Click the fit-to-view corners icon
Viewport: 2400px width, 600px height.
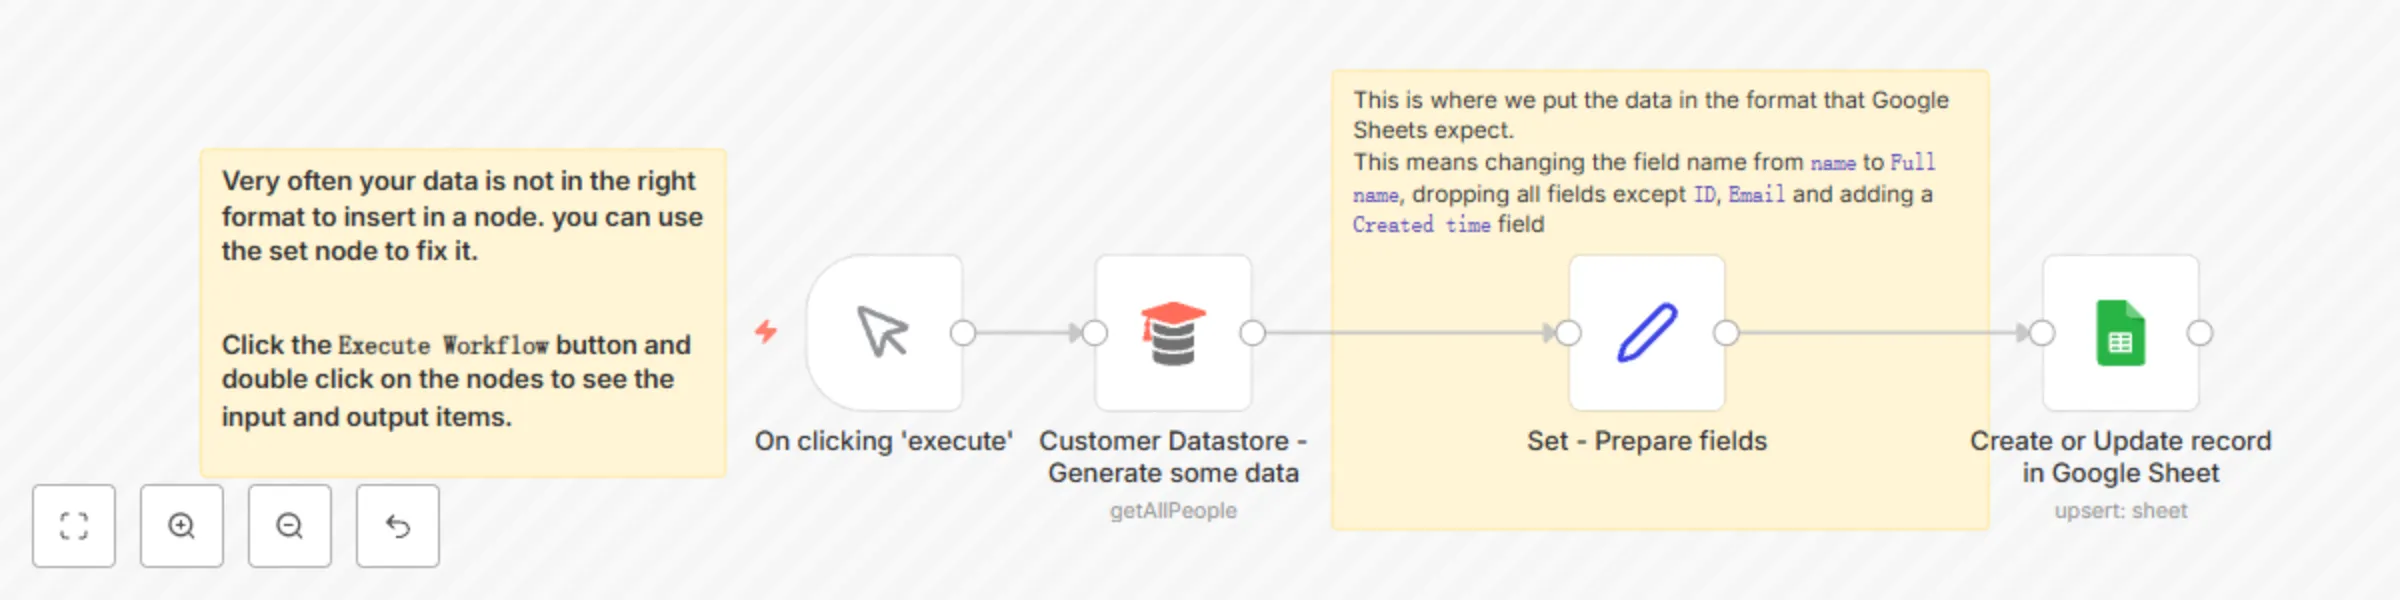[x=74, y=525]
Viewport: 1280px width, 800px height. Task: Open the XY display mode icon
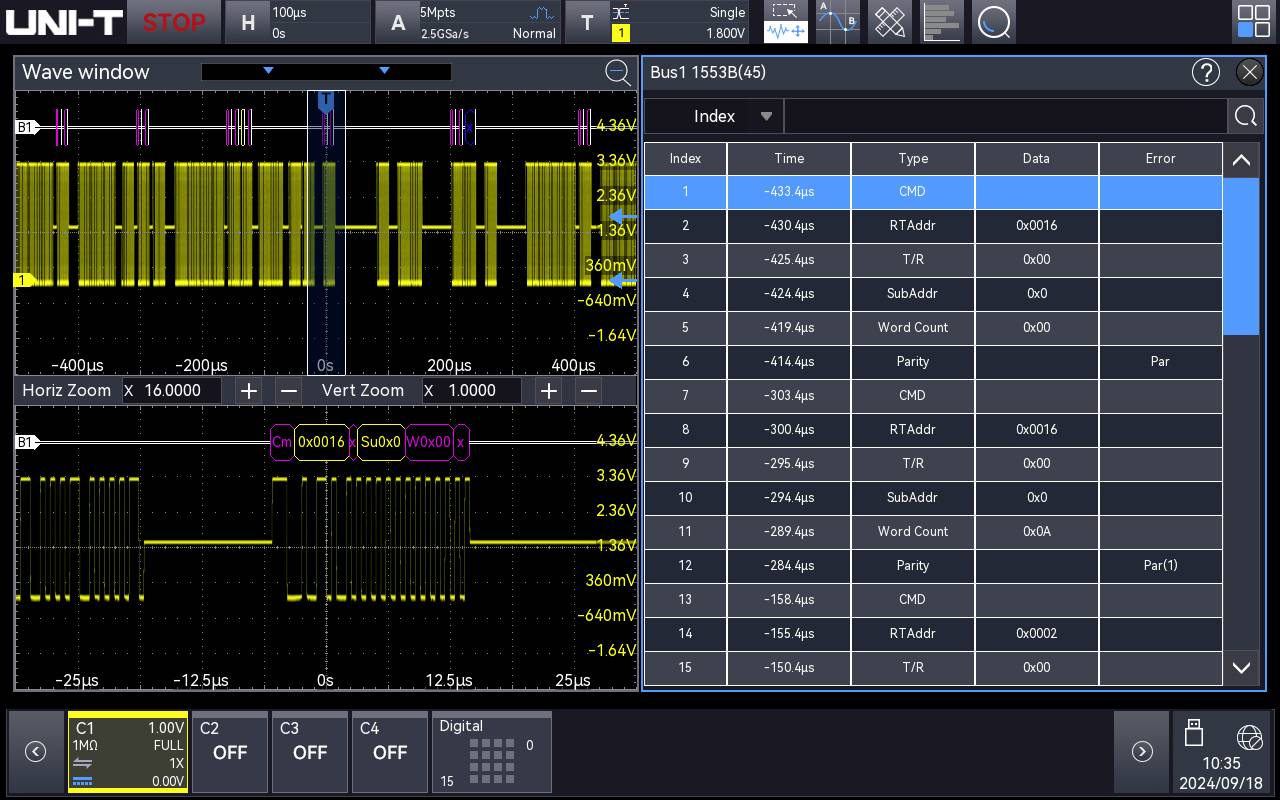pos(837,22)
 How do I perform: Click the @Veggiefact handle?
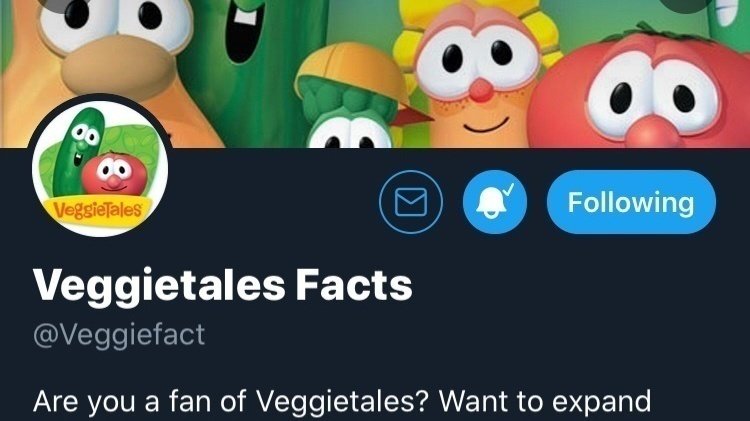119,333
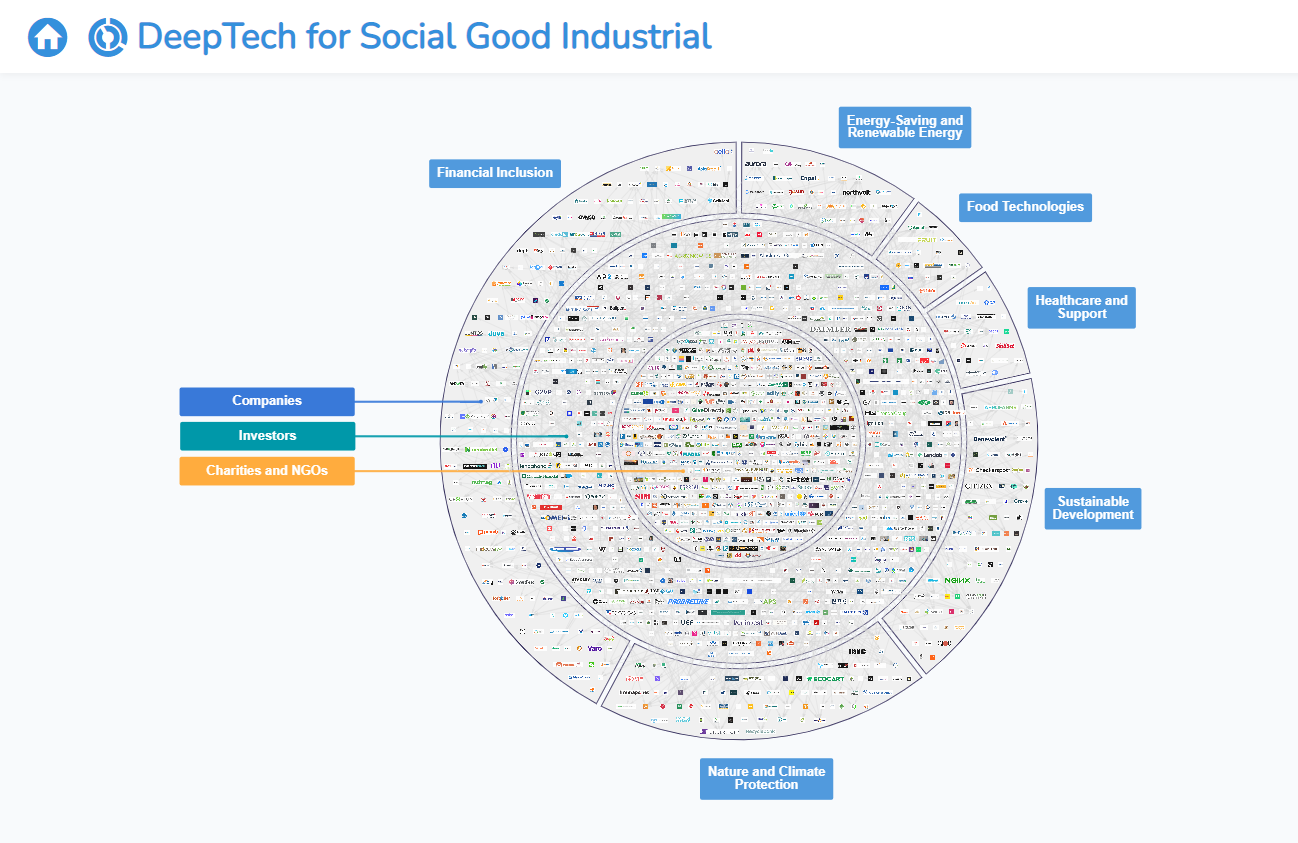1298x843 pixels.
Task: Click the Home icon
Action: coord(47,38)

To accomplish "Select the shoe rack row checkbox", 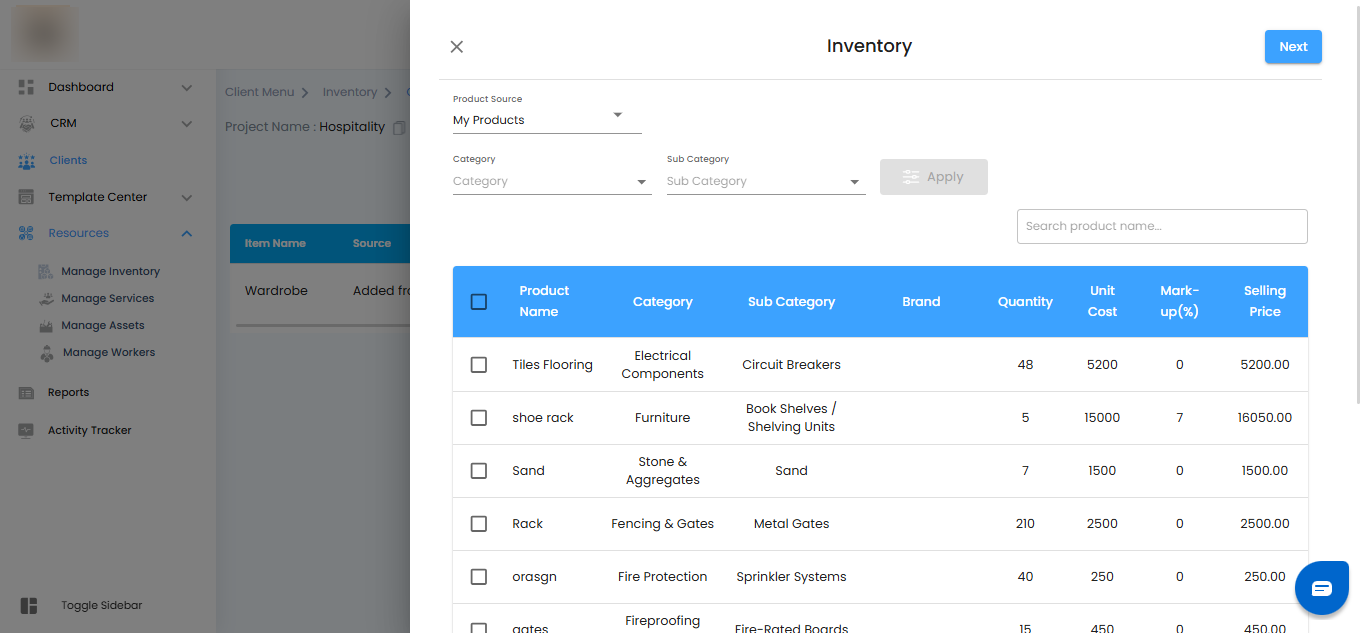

::::::::::

▶ _Assigned task_
In the records above, locate the line with "Viewport: 2400px width, 600px height."; output it and each line after it through the last one, exactly, omitting pictures.

▶ _Task response_
Viewport: 2400px width, 600px height.
[x=74, y=525]
Viewport: 1280px width, 800px height. Task: Open the XY display mode icon
pos(837,22)
 How do I perform: Click the @Veggiefact handle?
119,333
1298x843 pixels.
Task: Click the Home icon
Action: coord(47,38)

To accomplish "Select the shoe rack row checkbox", 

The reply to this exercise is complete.